In October 2017 astronomers experienced a premiere: for the first time, an object clearly originating from another star system could be observed during a guest performance in our solar system. Its discovery was somewhat lucky, as when it was discovered, the elongated asteroid Oumuamua was already on its way out.
Since then, the asteroid, dubbed the cigar, has captivated researchers and the public. A research team led by Coryn Bailer Jones of the Max Planck Institute for Astronomy has now traced the orbit of Oumuamua, identifying several star systems that may have been the original home of the “interstellar cigar”. None of these four stars, however, amounts to stellar prominence.
The star that Oumuamua came closest to just over a million years ago is the reddish dwarf star HIP 3757. Oumuamua’s orbit passed this star at a distance of less than two light-years. However, according to the researchers, the asteroid’s comparatively high relative speed (around 25 km / s) makes it unlikely that this is its origin. Another candidate, HD 292249, a sun-like star, would have seen the asteroid slightly less than 3.8 million years ago, but at a slower relative speed (10 km / s).

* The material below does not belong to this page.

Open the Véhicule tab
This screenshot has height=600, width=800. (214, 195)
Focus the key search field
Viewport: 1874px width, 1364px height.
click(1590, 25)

Oumuamua would have passed Candidates 3 and 4 1.1 and 6.3 million years ago respectively – with similar relative speeds and minimum distances. These last two stars are indeed in some surveys, but so far little is known about them. For the time being, therefore, they appear only under the numbers Gaia DR2 2502921019565490176 and Gaia DR2 3666992950762141312, named after the ESA astronomy satellite Gaia, on whose data the research team relied.
The data set Gaia Data Release 2 (DR2) contains precise information about 1.3 billion stars. For seven million stars, DR2 also provides information about the radial velocity of the star, that is, the portion of its motion that directs the star directly at us or away from us. With the help of the Simbad astronomical database, astronomers added another 220,000 stars to their study, whose radial velocity is contained in that database.
Next, astronomers considered a simplified scenario that assumes that both Oumuamua and all stars have been moving along straight lines and at constant speed over the last million years. From this scenario, they selected around 4,500 stars, which were promising candidates for a closer encounter with Oumuamua. These stars were then given a more accurate calculation and traced back to how Oumuamua and the stars in question moved.
However, the search is not completed yet: In 2021 more detailed data sets are to be published on several million stars, which could allow more accurate conclusions about the origin of the unusual asteroid.